Organik ürünler pahalı mı?

Dr. Uygar ÖZESMİ
Dr. Uygar ÖZESMİ uygar@good4trust.org

Anlaşılan değil, çünkü benim etrafımda kariyerine yeni başlamış zeki gençler, paraları yok gezmeye ama organik ürünlerle besleniyorlar. Biz parayı saklardık, araba alacağız, ev alacağız diye, ne de olsa anne ve babaların beklentisi oydu… şimdiki gençler parayı yaşamaya ve yaşatmaya harcıyor. Birlikte çalıştığım, sürekli “hub” denilen ortak çalışma mekanlarında yaratıcı projeler yapan zamane gençleri, hem de en iyi okullarda, kimi yurt dışında okumuş - o parlak zekalar - varsa yoksa organik diyorlar.
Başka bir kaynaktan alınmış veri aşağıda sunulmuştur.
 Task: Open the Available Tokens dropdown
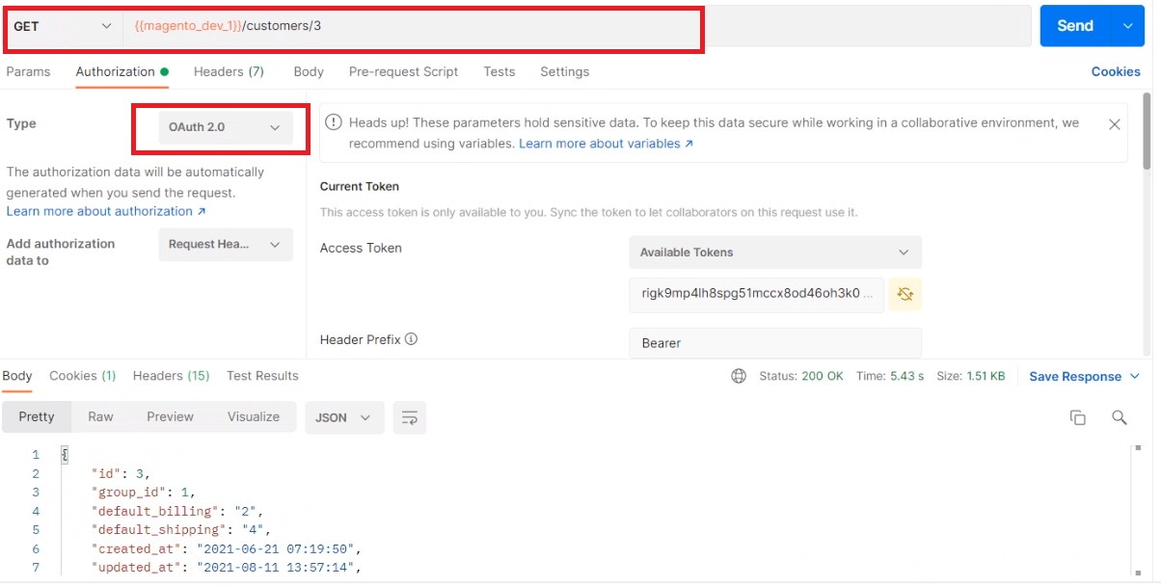tap(775, 253)

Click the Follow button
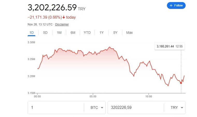tap(176, 5)
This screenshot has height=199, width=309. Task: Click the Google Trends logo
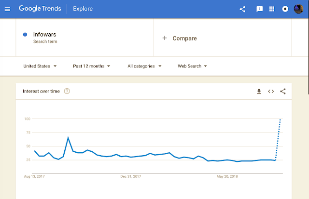click(x=40, y=9)
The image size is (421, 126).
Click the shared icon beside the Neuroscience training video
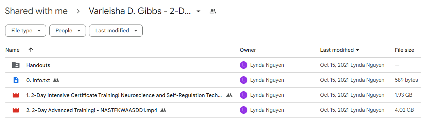(229, 95)

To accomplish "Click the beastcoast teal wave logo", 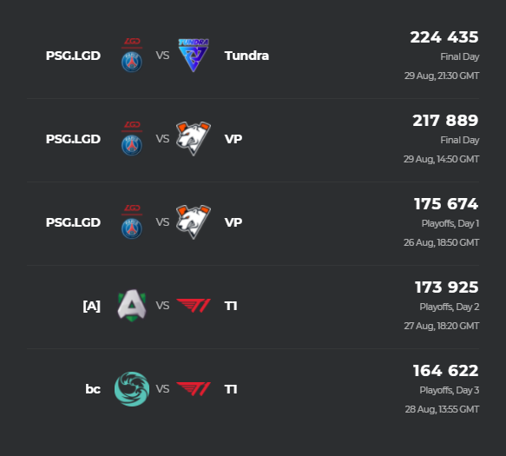I will (132, 389).
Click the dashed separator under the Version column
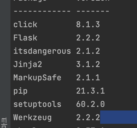The width and height of the screenshot is (137, 128). pyautogui.click(x=93, y=11)
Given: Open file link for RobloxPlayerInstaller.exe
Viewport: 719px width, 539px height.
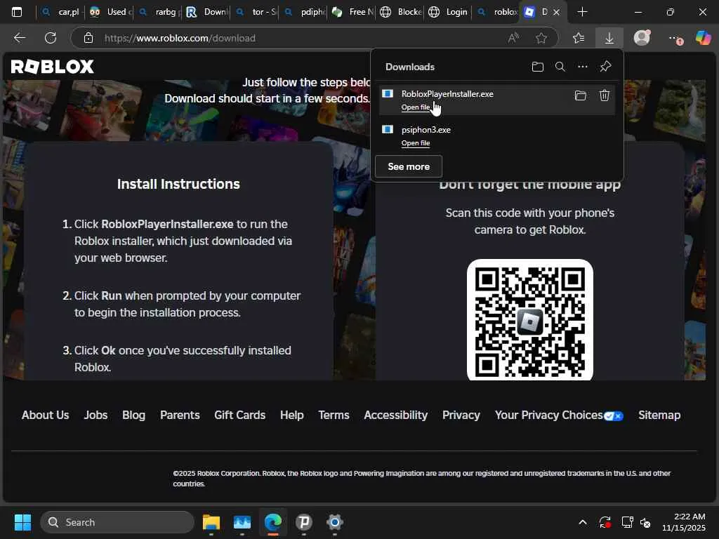Looking at the screenshot, I should tap(415, 107).
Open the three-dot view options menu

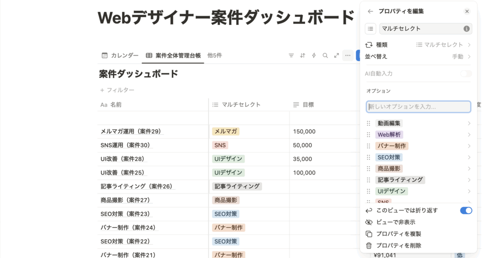(348, 56)
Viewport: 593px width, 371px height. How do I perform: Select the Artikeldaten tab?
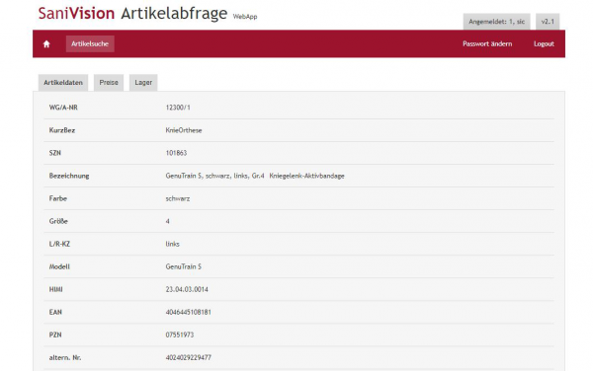63,82
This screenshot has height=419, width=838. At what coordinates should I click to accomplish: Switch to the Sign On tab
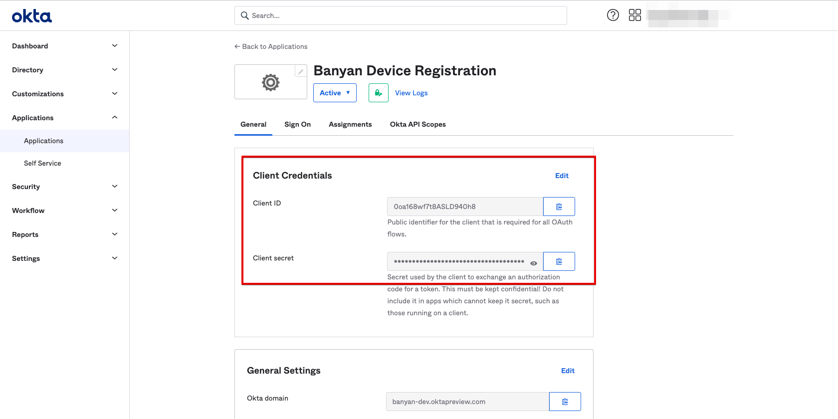pos(297,124)
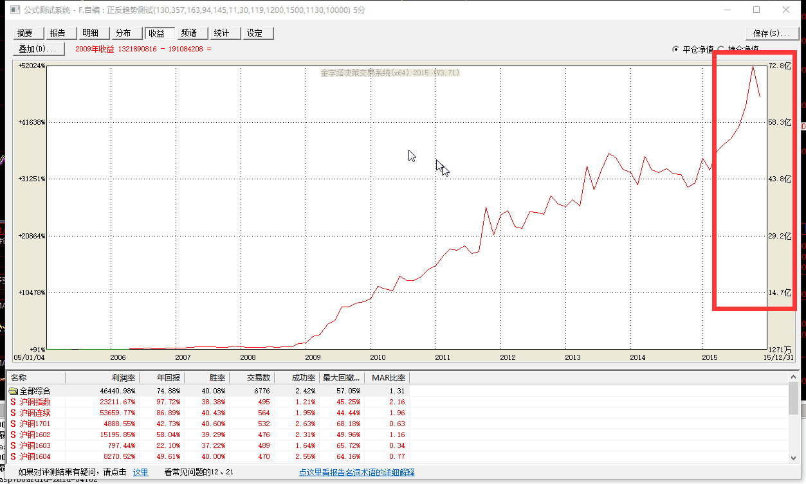
Task: Click the S icon beside 沪铜连续
Action: [x=13, y=413]
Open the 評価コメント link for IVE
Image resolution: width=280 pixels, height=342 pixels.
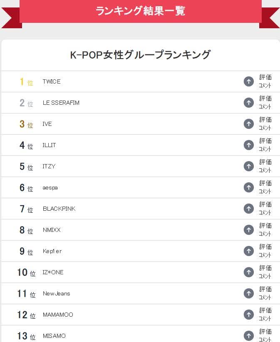[x=265, y=124]
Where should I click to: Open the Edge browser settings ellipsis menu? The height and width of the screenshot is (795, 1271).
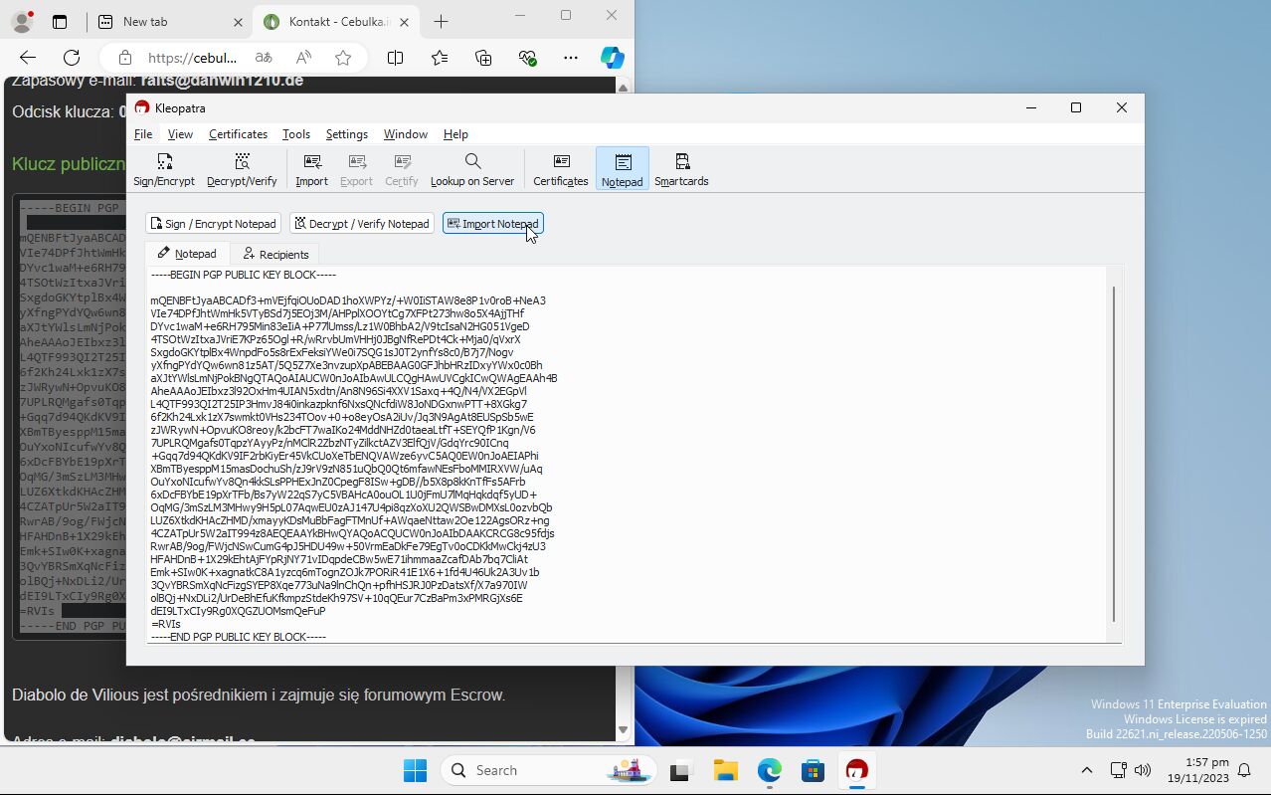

Geçenlerde Almanya’ya Berlin’e gittim. Genç bir sanatçıdan internetten ev kiraladım. Caddenin başında, doğru yer seçimi ile belirlenmiş bir yerde, o mahallenin ihtiyaçlarını karşılayan bir organik market vardı. Sonra bir baktım her caddenin başında var bir tane. Bizim bakkallar gibi olmuş bu organik marketler. Akşam iş çıkışı saatinde içeri girdim. İçi tıklım tıklım gençlerle dolu ve uzunca kasa sıraları vardı, olan yaşlılara “buyrun önden” diyorlardı. Berlin’deki genç arkadaşlarımın arabası yok. Kiminin bisiklet, scooter, ve araba paylaşım şirketlerine üyeliği var. Olanın da arabası küçücük. Bize göre küçük kiralık dairelerde oturuyorlar, ama bir yandan organik marketleri doldurup, rafları boşaltıyorlar… acaba neden? Pahalı olduğu için mi? Daha yeni, sıcacık matbaadan, “Ucuz yiyeceğin gerçek maliyeti” isimli kitabı okudum (1). Organik olmayan konvansiyonel tarımla üretilen gıdaların bize çok pahalıya patladığını anlatıyor. Çünkü kullanılan fosil yakıtlar, verimsizleştirdiğimiz ve zehirlediğimiz topraklar, kirlettiğimiz ve tükettiğimiz yeraltı su varlığı, yok ettiğimiz yaban hayatı ve sağlığımıza olumsuz etkileri aldığımız fiyatın içinde yok.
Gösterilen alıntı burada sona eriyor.